Seit 25 Jahren bereits lädt der Birdland Jazzclub die regelmäßig im Herbst – heuer zum 78. Mal – stattfindenden Neuburger Barockkonzerte in den Keller unter der ehemaligen Hofapotheke ein, wofür geografisch nur ein Weg von gerade einmal hundert Metern vom Kongregationssaal oder dem Rittersaal des Schlosses aus zurückzulegen sind, zeitlich aber einer von drei Jahrhunderten. „Bach goes Jazz“ könnte man das Ganze nennen oder auch umgekehrt „Jazz hosts Bach“, weil die beabsichtigte Annäherung ja aus beiden Richtungen erfolgt, aus der der Klassik und der des Jazz.
Auf den Dialog zwischen beiden Genres weist denn auch Tobias Böcker, der Vorsitzende des Stiftungsvorstands der Neuburger Barockkonzerte, in seiner Eröffnungsansprache eigens hin, bevor Paulo Morello an der Gitarre und Peter Nitsch am Kontrabass sowie Bratschist Martin Stegner von den Berliner Philharmonikern versuchen, den Plan praktisch in die Tat umzusetzen. Da sind einerseits die „Bach Inventionen“, „Ich steh mit einem Fuß im Grabe“ und „Bourrée“, an dem sich 1969 bereits Flötist Ian Anderson versucht hat und damit sogar einen veritablen Rock-Hit mit Jethro Tull landete, und da sind andererseits die Morello-Stücke „7:1“ und „Robert’s Waltz“, „Segura Ele“ von Benedito Lacerda und Pixinguinha und „Choro Pro Zé“ von Guinga, also Jazz-Versionen brasilianischer Vorlagen, die in Verbindung zueinander gebracht werden sollen. Die Voraussetzungen hierfür sind günstig, denn Morello und Stegner kennen sich von der Formation „Bolero Berlin“ her, der ein ähnliches Konzept zugrunde liegt, nur eben für eine größere Besetzung, und die beiden Genres verstehen sich auch an diesem Abend gut, gehen aufeinander zu. Morello bewegt sich im klassischen Bereich sehr souverän, Stegner steuert Soli bei, die seine Vorliebe für die Möglichkeiten der Improvisation im Jazz verra-ten. Und Nitsch, der auch noch zwischen den beiden in der Mitte steht, ist das verbindende Glied.

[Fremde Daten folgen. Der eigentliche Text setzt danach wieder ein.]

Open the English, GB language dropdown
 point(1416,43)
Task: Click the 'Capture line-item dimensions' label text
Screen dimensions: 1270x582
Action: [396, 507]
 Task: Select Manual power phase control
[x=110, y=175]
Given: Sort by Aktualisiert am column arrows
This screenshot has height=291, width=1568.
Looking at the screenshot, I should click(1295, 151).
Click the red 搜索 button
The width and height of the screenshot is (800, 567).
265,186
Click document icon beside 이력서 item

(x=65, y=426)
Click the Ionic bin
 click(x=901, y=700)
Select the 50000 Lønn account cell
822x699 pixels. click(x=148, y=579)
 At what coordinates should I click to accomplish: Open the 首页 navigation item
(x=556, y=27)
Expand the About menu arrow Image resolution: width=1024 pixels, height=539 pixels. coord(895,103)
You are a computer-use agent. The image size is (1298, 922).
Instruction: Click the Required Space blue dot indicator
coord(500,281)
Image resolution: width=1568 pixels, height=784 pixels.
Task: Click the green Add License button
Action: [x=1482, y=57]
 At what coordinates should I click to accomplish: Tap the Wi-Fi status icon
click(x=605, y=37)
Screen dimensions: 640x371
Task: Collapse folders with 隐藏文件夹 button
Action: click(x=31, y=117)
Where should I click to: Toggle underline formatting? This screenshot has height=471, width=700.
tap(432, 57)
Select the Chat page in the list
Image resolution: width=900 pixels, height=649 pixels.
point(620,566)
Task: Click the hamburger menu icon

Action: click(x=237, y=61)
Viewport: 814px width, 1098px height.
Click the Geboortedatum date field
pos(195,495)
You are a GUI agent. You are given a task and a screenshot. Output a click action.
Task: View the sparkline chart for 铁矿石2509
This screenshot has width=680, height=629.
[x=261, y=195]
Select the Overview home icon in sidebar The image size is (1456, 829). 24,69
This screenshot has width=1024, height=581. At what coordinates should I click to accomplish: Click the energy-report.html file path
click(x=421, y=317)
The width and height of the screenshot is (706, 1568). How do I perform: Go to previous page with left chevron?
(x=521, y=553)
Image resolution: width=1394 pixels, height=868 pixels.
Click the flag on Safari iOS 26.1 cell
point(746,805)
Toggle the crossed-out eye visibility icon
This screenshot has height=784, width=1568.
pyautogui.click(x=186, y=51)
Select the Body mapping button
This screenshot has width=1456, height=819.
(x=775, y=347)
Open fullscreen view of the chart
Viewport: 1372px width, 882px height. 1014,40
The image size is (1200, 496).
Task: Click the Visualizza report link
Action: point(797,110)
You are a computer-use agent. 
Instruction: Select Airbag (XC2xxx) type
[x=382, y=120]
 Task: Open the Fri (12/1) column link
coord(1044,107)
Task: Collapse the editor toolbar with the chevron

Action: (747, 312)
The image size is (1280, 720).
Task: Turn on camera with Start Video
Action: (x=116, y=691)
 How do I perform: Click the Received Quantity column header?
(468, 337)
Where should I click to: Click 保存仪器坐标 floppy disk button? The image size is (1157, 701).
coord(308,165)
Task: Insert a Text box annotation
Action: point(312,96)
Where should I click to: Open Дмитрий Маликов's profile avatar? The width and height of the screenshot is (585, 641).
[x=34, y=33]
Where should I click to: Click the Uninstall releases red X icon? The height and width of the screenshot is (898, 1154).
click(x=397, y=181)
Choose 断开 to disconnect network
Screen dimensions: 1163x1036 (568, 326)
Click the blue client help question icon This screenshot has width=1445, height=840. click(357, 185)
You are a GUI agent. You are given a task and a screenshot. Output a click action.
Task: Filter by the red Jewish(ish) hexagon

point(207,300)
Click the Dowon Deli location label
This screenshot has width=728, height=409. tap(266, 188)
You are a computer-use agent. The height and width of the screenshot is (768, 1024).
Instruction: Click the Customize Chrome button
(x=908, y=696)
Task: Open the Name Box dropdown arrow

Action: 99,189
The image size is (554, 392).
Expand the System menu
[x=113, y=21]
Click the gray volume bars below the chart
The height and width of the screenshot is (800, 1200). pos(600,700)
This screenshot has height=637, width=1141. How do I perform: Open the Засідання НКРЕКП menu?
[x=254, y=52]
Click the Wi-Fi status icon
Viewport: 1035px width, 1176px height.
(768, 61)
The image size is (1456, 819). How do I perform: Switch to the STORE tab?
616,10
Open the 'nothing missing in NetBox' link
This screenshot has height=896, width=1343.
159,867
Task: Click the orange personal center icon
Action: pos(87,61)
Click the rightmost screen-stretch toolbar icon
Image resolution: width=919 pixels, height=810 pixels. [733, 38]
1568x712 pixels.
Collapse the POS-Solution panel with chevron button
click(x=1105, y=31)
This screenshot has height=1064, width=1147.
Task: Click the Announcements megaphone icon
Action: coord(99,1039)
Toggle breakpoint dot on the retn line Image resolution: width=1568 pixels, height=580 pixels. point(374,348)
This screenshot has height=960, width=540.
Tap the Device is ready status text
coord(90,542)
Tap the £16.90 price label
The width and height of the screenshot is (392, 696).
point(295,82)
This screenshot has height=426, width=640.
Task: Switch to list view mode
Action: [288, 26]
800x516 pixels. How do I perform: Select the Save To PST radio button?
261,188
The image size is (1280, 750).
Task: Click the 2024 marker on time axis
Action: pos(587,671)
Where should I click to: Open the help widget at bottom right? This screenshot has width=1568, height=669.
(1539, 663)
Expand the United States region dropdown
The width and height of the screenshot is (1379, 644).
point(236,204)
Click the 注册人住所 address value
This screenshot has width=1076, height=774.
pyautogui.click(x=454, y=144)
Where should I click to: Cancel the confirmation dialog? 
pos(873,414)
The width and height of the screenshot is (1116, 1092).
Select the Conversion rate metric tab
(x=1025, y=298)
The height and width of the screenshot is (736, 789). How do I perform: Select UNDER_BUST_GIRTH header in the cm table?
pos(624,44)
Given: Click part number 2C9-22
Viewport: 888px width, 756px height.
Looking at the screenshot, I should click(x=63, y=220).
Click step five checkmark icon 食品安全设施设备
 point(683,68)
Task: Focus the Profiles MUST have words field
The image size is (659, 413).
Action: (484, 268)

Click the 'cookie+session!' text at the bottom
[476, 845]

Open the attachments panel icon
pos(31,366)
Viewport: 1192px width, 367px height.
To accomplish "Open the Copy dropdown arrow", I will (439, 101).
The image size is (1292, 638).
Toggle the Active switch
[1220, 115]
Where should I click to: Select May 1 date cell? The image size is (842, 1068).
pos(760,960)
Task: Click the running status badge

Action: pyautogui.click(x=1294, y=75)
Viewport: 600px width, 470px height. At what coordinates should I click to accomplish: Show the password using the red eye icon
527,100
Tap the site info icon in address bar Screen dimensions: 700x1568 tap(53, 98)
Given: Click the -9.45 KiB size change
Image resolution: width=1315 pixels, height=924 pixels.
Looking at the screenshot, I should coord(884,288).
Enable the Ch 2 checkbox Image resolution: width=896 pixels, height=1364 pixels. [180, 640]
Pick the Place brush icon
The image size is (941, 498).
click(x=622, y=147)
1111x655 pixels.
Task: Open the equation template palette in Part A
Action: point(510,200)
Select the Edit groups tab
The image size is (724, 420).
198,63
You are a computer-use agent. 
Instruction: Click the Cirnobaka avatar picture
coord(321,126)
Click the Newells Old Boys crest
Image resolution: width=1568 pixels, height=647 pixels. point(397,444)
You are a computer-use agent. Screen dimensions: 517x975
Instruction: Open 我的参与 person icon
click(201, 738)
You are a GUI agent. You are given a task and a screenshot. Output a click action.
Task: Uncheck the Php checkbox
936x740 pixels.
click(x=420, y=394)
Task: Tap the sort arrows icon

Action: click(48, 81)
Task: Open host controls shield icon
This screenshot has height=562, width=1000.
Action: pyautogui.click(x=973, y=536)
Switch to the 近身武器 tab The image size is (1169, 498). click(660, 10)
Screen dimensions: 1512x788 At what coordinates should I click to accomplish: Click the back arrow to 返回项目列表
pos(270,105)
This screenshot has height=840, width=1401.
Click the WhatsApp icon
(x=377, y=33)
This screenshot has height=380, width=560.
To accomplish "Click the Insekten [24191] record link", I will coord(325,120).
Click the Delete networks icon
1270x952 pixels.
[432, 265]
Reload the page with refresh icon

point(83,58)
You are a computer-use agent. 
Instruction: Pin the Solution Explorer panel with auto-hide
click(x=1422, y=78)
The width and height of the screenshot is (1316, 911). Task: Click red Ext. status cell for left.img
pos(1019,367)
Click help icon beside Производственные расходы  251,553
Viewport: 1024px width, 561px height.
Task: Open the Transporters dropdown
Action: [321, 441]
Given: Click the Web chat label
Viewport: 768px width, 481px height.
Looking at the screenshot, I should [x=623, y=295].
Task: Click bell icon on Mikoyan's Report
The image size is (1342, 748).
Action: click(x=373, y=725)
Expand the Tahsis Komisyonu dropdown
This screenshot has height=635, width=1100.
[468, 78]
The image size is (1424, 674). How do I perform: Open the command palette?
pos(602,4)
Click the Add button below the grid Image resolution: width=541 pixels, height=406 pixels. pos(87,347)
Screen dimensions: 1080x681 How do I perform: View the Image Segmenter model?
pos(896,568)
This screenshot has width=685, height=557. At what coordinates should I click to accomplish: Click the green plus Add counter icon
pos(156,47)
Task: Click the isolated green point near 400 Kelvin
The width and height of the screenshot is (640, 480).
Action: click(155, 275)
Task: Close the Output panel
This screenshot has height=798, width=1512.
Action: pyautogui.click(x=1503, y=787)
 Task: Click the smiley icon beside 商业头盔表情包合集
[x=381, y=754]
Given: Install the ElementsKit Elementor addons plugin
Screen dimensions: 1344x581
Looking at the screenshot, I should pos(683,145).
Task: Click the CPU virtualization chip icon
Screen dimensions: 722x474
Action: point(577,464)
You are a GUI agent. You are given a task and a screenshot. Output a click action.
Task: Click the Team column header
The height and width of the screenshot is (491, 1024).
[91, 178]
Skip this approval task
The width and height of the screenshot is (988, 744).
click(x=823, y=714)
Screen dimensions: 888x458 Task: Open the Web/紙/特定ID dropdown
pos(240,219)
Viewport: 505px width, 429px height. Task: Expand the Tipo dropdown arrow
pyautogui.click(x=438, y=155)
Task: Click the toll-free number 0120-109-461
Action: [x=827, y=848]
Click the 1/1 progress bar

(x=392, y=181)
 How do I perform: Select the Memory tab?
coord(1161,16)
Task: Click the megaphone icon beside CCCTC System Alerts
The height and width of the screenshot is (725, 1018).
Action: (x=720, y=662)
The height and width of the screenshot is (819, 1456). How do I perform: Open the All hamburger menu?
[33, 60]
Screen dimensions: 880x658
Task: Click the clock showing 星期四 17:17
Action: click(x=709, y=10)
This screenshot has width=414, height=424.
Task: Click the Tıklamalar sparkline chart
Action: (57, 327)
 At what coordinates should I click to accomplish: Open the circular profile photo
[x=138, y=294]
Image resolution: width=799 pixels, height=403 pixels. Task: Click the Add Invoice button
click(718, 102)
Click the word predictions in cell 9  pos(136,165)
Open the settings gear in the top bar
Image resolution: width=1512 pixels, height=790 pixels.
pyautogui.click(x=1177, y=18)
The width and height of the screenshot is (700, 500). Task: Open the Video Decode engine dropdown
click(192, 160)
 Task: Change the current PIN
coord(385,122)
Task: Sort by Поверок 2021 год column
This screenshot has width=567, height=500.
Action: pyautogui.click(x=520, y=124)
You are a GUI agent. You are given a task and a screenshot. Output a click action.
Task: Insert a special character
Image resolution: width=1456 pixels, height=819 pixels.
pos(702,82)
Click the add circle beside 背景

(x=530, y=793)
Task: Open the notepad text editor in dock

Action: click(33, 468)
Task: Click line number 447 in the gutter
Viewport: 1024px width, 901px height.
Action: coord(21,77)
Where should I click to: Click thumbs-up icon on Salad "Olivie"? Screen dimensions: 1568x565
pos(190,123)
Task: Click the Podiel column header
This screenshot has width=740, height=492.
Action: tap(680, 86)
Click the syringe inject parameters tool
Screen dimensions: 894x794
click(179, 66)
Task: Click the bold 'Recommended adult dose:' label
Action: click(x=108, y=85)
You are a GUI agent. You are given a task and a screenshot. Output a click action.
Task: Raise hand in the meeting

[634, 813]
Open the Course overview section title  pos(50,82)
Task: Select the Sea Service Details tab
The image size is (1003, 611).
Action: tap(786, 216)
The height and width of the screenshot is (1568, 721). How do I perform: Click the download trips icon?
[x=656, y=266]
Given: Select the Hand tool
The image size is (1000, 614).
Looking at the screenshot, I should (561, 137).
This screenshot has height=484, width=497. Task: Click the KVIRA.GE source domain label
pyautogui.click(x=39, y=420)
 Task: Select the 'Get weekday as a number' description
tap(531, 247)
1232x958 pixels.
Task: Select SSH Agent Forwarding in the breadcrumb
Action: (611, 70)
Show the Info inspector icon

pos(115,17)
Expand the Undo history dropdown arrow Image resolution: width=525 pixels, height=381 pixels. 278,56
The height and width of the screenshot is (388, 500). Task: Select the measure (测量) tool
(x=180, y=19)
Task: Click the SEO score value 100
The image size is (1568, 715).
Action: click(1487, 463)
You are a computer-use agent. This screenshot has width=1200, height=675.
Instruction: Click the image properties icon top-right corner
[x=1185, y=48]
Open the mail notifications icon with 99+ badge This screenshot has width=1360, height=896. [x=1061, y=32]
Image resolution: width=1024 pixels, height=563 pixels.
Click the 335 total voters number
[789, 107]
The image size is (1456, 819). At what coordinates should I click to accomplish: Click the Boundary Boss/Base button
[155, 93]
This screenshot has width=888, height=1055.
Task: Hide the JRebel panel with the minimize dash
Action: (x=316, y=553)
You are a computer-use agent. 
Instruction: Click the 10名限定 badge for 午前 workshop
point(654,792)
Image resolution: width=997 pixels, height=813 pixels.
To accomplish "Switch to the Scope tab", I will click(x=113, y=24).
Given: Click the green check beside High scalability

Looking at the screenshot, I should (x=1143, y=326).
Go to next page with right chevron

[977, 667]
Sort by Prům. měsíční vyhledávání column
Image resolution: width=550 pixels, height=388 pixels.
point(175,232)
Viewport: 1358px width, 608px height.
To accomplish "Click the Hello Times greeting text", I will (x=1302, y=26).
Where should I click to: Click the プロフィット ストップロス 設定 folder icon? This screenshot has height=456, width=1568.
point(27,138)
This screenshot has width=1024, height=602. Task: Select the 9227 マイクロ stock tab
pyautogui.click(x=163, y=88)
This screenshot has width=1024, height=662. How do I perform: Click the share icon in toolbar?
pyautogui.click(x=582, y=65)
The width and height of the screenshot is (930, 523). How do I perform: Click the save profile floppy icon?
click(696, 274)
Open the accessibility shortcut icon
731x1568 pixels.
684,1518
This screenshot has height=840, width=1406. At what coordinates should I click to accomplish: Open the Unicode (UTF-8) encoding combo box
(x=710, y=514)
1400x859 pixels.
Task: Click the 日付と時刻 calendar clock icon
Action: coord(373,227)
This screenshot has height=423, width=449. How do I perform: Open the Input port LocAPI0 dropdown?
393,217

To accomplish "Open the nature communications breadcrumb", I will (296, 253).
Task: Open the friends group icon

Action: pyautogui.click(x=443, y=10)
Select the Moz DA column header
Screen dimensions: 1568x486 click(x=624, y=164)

Ja, die beiden Genres verstehen sich, mögen sich, flirten ohne Scheu miteinander, aber sie umarmen sich erst wirklich in der ersten Zugabe bei Morello’s „Cooking At the Birdland“, einem entspannten funky Blues, der Gastgeber Manfred Rehm vom Birdland gewidmet ist. Zuvor wird durchaus deutlich, dass die beiden Hauptsolisten verschiedene Hintergründe haben und ursprünglich aus unterschied-lichen musikalischen Kinderstuben kommen. Während die Bratsche soliert, unterstützt sie begleitend die Gitarre ganz selbstverständlich und spontan, weil das im Jazz nun mal so üblich ist. Umgekehrt bleibt das die Ausnahme. Was überhaupt nicht schlimm ist und die Qualität der Musik absolut nicht beeinträchtigt, aber als beidseitiger Beitrag zu einem echten Dialog durchaus vorstellbar wäre.
Am Ende zählt freilich, was als Ergebnis herauskommt. Das sind in diesem Fall stürmischer Applaus und die lautstarke Forderung nach zwei Zugaben. Das Zusammentreffen zwischen Klassik und Jazz erfreut sich auch in diesem Jahr großer Beliebtheit. Im Birdland sind alle Plätze belegt, das Mischungsverhältnis zwischen Klassik, Jazz und lateinamerikanischer Musik scheint zu stimmen und das Interesse, Genres zu mixen oder es doch zumindest zu versuchen, also das auf die Bühne und in den Saal zu zaubern, was man gemeinhin „Crossover“ nennt, scheint auch viele Jahre nach Jacques Loussier oder dem „Third Stream“ nach wie vor ungebrochen.